There was some difference, though not much, between the opinions of people living in rural areas and those in urban areas, as shown by the graph below. The percentage of urban dwellers who disagreed was slightly higher (76%) than for rural dwellers (69%). The percentage of rural dwellers who expressed ignorance about the issue (9% was higher than for urban dwellers (3%). This is probably due the fact that people in urban areas are more likely to be literate and have better access to information than those in rural areas.

 

PRESS RELEASE

Zambians Fairly Satisfied with the Current Constitutional Making Process

Findings

Only 44% of Zambians are satisfied with the current constitutional making process, while 25% do not know much about the process to give an opinion. Just about a third (31%) says they are satisfied with the process.

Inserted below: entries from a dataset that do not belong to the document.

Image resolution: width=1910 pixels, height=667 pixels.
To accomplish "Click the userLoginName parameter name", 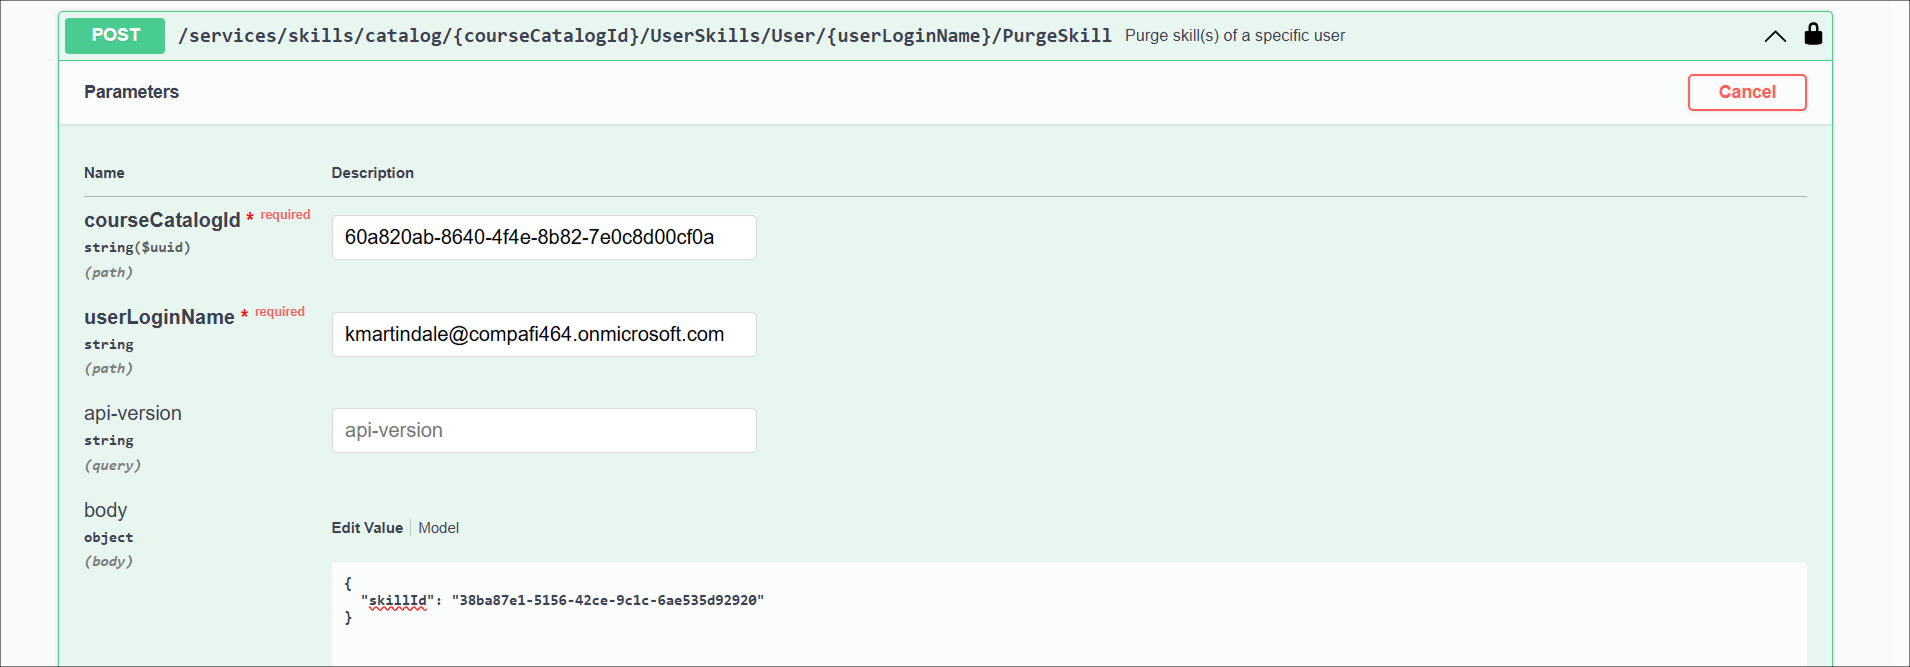I will [159, 317].
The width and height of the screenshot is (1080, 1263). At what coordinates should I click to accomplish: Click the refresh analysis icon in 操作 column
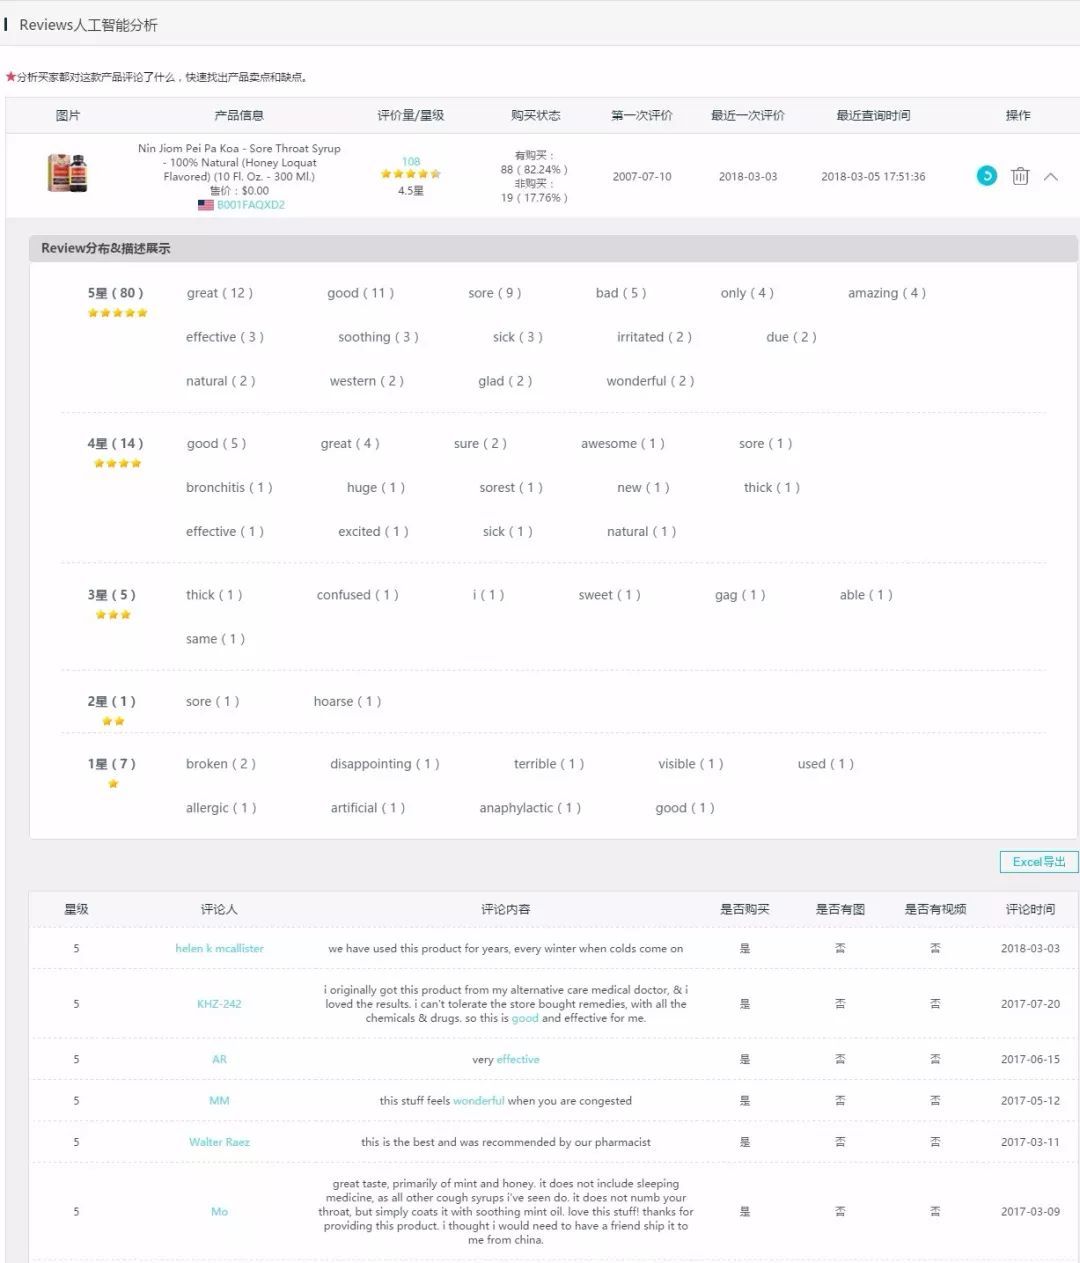(x=988, y=176)
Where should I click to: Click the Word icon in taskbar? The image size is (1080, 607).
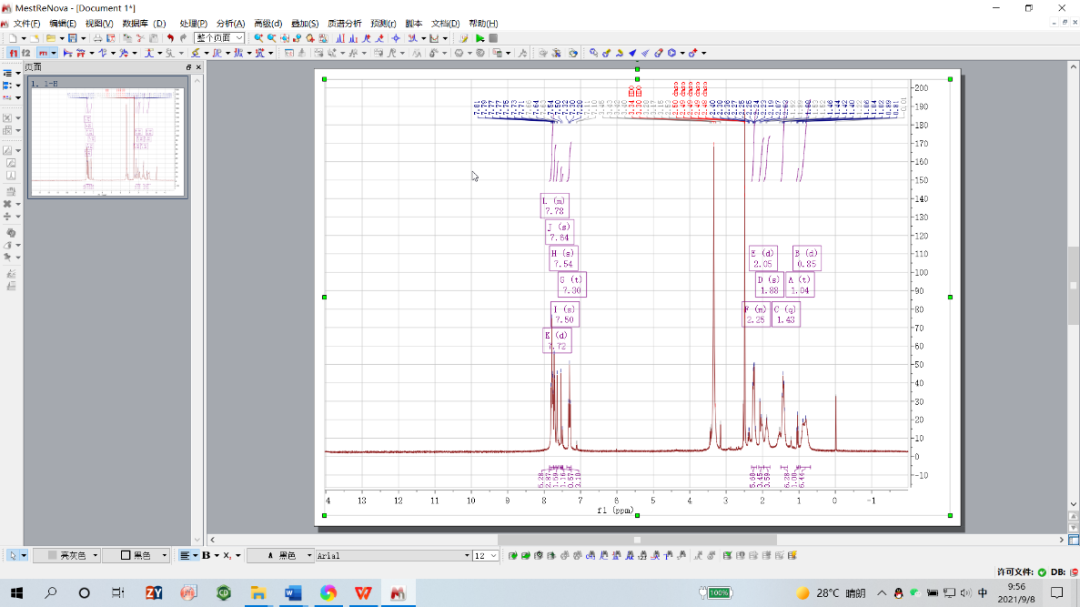292,593
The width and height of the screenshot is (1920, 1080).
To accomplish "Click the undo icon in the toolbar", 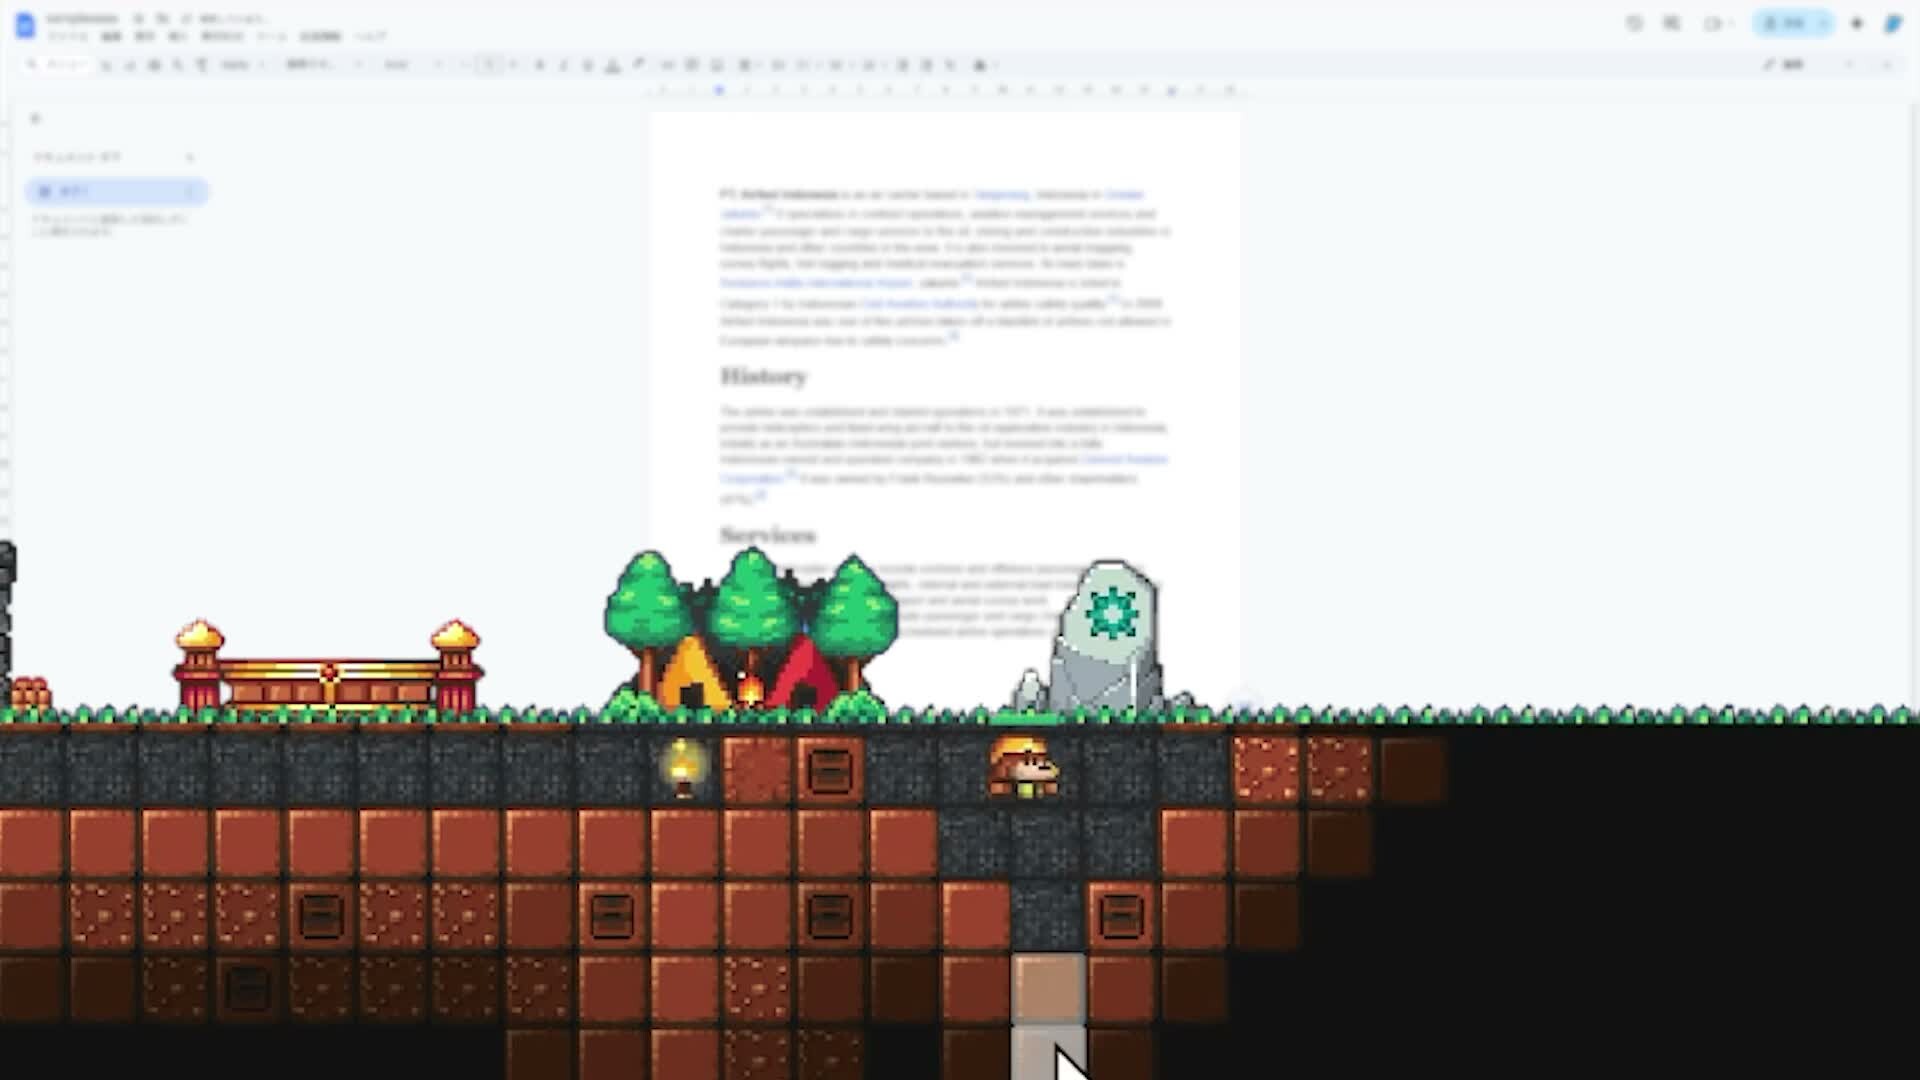I will point(106,65).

Across the rural-urban divide, more people in urban areas (49%) than in rural areas (40%) expressed satisfaction with the current constitution making process. The number of those who said they did not know anything about the constitution was high for both urban and rural dwellers – 21% and 24%, respectively, though as can be seen from Figure 2, ignorance about the issue was more rife in rural than in urban areas.

With regard to public consultations, a similar percentage (44) says that public consultations have not been enough. In contrast, 31% think that the consultations are enough, while the rest (25%) do not know much to say anything about the process.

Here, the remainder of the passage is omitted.